Let's imagine we were implementing a StackOverflow question as a React application.
function App() {
return (
<Page>
<Navigation />
<SideBar>
<MetaDetails />
<Ads />
<RelatedQuestions />
</SideBar>
<Question />
<AnswerList />
<AnswerEditor />
<Footer />
</Page>
);
}
It might seem like a complex application, but you can break it down and express it as distinct components, then you can implement and test the components individually, just like we did here and bring them altogether to form a complex application.
Don't Over Complicate
For most simple React applications like this one, Flux is not actually necessary. It's worth remembering that React was released over a year before Flux and yet it was adopted by a lot of developers regardless.
Of course, I've only really covered structuring and implementing components here. Taking an application from wireframes to deployment is a much more complicated process and there's no way it could be covered in detail in one answer. In time, you'll probably also want to learn about:
Package management and dependencies
Module bundlers
Routing
Hot Reloading
ES6/Babel
Redux
Server Side Rendering
Immutable Data
Inline Styles
Relay/Falcor/GraphQL
It takes some time to get through this list of things, the trick is not to rush. Don't overcomplicate your existing project until you find the reasons that these solutions exist, naturally.

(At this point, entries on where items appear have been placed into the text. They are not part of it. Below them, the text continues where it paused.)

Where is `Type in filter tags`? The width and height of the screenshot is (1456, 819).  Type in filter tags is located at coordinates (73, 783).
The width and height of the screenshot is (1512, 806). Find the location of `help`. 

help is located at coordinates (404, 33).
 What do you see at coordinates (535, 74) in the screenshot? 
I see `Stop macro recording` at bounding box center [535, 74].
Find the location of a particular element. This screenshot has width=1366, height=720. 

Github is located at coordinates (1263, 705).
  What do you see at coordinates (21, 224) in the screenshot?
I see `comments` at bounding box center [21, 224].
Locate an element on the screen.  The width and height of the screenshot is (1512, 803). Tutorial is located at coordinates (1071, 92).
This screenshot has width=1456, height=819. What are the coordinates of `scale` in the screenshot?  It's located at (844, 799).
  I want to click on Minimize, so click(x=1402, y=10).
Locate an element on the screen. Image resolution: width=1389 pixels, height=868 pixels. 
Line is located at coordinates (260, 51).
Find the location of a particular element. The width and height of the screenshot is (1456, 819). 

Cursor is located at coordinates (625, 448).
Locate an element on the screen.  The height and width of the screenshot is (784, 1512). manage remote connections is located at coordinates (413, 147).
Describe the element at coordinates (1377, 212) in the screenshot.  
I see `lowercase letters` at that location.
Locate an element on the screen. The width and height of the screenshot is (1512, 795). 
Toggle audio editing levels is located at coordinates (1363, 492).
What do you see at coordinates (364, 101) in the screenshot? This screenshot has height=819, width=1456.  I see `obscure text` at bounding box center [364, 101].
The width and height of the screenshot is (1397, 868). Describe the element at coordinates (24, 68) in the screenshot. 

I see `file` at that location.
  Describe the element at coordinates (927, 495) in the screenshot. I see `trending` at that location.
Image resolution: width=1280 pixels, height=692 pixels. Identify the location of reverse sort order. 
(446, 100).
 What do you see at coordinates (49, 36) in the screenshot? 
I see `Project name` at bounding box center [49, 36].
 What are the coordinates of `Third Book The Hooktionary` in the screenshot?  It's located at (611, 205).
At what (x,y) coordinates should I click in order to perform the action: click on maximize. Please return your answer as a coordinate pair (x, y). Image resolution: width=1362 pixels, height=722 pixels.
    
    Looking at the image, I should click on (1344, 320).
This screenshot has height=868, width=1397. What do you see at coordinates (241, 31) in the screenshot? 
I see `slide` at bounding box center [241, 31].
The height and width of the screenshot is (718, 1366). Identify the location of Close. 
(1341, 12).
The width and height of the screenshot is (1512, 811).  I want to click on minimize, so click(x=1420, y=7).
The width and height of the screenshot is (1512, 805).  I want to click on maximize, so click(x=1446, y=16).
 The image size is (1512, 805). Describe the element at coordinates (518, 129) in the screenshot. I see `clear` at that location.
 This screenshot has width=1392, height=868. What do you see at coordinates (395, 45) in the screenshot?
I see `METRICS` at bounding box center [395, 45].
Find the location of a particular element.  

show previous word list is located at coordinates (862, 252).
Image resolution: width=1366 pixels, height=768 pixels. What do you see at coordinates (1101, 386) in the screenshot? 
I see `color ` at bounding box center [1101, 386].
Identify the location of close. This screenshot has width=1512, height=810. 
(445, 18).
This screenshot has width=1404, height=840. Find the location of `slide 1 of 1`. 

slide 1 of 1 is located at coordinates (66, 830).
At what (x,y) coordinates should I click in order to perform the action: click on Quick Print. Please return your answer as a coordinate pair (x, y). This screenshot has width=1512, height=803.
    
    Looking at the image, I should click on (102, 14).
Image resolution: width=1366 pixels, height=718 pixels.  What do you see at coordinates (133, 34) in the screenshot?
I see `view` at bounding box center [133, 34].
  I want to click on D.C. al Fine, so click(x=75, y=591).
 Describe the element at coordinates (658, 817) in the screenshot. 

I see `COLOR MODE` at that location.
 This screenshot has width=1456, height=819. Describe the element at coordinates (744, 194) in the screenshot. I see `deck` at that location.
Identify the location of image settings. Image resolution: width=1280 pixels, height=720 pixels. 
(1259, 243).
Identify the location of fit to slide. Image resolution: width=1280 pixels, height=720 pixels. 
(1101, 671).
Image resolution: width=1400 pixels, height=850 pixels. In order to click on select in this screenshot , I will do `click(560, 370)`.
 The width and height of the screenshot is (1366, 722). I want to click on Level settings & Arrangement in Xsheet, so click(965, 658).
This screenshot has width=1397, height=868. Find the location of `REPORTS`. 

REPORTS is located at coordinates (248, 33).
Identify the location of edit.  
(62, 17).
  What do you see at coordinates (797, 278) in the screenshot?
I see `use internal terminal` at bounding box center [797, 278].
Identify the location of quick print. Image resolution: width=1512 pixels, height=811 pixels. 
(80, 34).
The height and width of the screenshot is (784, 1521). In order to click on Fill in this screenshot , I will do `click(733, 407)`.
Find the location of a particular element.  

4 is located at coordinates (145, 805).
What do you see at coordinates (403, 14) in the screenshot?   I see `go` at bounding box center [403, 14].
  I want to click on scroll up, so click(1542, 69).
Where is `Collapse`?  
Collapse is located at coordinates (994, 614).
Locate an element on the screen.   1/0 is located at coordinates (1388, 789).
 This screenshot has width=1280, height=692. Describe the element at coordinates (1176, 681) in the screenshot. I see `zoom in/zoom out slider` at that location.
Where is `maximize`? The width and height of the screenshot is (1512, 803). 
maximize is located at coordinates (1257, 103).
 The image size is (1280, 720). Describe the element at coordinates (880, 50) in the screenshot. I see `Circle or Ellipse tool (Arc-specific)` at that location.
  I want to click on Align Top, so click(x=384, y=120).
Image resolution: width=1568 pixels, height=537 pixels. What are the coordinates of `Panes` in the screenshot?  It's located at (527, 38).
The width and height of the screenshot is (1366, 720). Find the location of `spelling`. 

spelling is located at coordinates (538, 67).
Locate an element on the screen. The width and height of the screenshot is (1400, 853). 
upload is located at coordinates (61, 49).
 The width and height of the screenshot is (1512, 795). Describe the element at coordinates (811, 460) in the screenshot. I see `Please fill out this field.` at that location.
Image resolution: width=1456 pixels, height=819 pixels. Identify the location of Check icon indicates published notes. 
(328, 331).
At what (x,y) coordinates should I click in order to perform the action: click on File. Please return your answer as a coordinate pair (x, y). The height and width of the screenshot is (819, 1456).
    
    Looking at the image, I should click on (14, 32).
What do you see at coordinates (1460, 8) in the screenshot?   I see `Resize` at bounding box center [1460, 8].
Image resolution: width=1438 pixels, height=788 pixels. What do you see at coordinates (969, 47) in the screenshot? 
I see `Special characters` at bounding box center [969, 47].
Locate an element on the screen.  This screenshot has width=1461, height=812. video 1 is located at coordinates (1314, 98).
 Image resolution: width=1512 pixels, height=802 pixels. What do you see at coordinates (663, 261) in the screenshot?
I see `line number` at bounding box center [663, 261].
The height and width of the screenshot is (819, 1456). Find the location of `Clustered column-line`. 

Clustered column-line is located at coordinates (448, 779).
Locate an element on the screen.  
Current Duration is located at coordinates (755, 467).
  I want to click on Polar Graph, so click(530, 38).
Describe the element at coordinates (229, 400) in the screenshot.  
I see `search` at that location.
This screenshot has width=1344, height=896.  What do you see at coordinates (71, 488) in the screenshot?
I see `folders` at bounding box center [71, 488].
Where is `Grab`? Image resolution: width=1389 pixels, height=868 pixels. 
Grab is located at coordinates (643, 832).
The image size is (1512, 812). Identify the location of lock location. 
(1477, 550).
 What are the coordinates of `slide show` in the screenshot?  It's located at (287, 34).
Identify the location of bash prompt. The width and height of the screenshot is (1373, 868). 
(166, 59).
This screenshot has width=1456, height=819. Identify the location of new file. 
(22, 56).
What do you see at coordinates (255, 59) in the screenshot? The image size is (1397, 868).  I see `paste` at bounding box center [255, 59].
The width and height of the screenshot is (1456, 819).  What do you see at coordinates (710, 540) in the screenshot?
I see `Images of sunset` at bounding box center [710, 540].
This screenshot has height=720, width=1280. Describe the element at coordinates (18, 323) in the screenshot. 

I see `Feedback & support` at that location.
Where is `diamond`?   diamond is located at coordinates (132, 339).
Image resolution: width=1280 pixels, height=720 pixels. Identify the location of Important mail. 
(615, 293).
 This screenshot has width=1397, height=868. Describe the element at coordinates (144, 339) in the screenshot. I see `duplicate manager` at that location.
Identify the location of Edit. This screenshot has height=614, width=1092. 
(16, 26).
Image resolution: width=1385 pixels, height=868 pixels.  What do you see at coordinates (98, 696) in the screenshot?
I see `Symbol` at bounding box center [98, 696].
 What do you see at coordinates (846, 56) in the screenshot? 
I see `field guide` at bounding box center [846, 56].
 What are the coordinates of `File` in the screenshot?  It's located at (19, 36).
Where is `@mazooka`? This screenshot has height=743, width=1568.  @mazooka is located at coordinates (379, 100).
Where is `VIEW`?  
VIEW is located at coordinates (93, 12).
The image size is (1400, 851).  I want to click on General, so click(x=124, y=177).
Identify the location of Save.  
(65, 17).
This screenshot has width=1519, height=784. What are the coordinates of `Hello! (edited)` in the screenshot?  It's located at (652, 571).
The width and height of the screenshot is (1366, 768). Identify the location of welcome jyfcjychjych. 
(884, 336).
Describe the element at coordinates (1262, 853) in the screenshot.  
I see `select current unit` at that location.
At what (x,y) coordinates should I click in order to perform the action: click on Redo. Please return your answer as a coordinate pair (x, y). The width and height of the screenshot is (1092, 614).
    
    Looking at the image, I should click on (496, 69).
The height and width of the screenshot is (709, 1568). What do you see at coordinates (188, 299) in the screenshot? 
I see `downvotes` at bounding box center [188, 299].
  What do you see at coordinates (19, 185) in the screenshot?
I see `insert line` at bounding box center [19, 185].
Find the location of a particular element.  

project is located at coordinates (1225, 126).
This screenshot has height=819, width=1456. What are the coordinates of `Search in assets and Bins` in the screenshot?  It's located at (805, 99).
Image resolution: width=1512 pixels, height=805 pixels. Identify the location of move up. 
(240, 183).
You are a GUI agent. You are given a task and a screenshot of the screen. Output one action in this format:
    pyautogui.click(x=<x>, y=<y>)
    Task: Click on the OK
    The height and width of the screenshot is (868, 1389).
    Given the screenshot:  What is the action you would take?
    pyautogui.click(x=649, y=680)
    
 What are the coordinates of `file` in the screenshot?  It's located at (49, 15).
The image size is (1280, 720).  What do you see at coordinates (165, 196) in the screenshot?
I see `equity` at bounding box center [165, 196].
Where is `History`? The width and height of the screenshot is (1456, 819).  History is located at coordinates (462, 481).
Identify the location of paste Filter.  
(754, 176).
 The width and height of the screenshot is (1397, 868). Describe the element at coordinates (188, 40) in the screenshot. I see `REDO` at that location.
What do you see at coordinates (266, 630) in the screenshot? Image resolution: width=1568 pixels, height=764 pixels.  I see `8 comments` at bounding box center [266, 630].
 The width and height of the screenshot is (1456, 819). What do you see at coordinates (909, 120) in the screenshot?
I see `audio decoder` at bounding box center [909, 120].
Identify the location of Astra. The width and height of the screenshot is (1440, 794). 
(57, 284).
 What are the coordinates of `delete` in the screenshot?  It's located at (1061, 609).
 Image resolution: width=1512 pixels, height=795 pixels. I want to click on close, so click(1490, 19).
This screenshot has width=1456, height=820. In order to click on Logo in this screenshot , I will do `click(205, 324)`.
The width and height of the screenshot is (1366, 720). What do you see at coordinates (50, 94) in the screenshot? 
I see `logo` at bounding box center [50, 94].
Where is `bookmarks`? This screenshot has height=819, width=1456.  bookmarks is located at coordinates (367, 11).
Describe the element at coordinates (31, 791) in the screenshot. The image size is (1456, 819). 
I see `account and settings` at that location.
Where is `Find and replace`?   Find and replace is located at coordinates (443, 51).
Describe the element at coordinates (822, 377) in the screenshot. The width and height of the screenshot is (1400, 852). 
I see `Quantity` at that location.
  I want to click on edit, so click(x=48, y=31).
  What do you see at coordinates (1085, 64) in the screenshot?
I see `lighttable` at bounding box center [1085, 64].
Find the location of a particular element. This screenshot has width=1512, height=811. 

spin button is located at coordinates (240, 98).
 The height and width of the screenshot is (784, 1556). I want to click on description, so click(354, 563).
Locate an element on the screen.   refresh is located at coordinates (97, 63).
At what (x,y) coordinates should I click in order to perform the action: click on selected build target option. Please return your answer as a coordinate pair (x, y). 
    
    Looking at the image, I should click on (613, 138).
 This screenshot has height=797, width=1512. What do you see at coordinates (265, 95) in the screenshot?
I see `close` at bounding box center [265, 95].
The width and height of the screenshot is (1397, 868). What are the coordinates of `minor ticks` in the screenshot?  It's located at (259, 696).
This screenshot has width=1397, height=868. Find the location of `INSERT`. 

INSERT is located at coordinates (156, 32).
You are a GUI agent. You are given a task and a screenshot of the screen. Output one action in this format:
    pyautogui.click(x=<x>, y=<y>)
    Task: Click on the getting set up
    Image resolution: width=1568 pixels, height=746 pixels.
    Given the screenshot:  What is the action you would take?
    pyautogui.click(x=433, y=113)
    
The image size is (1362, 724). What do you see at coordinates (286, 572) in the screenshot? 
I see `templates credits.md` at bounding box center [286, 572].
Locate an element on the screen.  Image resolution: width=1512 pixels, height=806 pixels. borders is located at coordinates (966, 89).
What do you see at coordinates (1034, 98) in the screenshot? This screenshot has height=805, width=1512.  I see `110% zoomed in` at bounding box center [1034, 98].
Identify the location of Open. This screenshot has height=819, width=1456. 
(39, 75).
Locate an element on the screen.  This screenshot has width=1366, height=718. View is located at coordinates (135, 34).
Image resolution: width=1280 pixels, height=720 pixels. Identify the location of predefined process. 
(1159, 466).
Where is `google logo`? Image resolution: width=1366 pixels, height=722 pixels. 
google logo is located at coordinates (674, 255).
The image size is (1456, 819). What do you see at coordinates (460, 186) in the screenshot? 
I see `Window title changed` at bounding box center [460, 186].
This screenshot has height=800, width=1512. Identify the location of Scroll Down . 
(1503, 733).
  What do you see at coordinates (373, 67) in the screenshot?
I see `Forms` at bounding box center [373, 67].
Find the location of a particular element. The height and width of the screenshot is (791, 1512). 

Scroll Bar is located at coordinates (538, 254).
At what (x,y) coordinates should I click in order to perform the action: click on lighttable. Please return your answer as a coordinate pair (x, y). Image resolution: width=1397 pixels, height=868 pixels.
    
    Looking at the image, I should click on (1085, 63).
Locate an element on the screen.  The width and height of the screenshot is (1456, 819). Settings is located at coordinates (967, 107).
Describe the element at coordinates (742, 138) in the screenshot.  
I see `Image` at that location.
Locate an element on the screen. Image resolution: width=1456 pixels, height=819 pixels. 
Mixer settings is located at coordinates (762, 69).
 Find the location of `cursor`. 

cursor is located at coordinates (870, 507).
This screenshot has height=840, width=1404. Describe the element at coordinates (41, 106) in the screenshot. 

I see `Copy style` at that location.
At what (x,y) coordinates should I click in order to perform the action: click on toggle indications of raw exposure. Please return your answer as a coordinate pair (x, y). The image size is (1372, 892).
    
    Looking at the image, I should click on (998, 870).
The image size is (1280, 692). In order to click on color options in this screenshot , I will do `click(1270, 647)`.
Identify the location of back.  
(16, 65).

I think react-howto is the best guide out there. Although it's not heavy on detail, it links to a lot of good resources and most importantly it provides an opinionated guide to the order in which you should learn these technologies on your way to becoming a competent ReactJS developer.
The choice of framework (Angular/React) does not prevent building any of the functionality you described, and your site could be built with neither, either, or both of those frameworks.
While you certainly could combine Angular and React, I'm not sure why you would want to, and it's not going to be the easiest of tasks. It's doable, of course, but it's going to provide a lot of difficulty for very little ultimate gain.
If you want to build a SPA with React, I would focus more on finding a Flux implementation that you like, and learning how to integrate that. Flux is designed specifically with React in mind to handle large SPAs which might have complicated data flow, and it's certainly a tool that is easier to incorporate early on.
The only other library I would consider out of the gate would be Immutable.js, which pairs very well with both React and Flux.
But otherwise, until you find a need to bring in additional frameworks/libraries, attempt to hold off. With all of the exciting JS frameworks out there, it's tempting to want to use them all, but in reality you're better off picking one to focus on, and then maybe bringing in some tools from another later on when they are necessitated.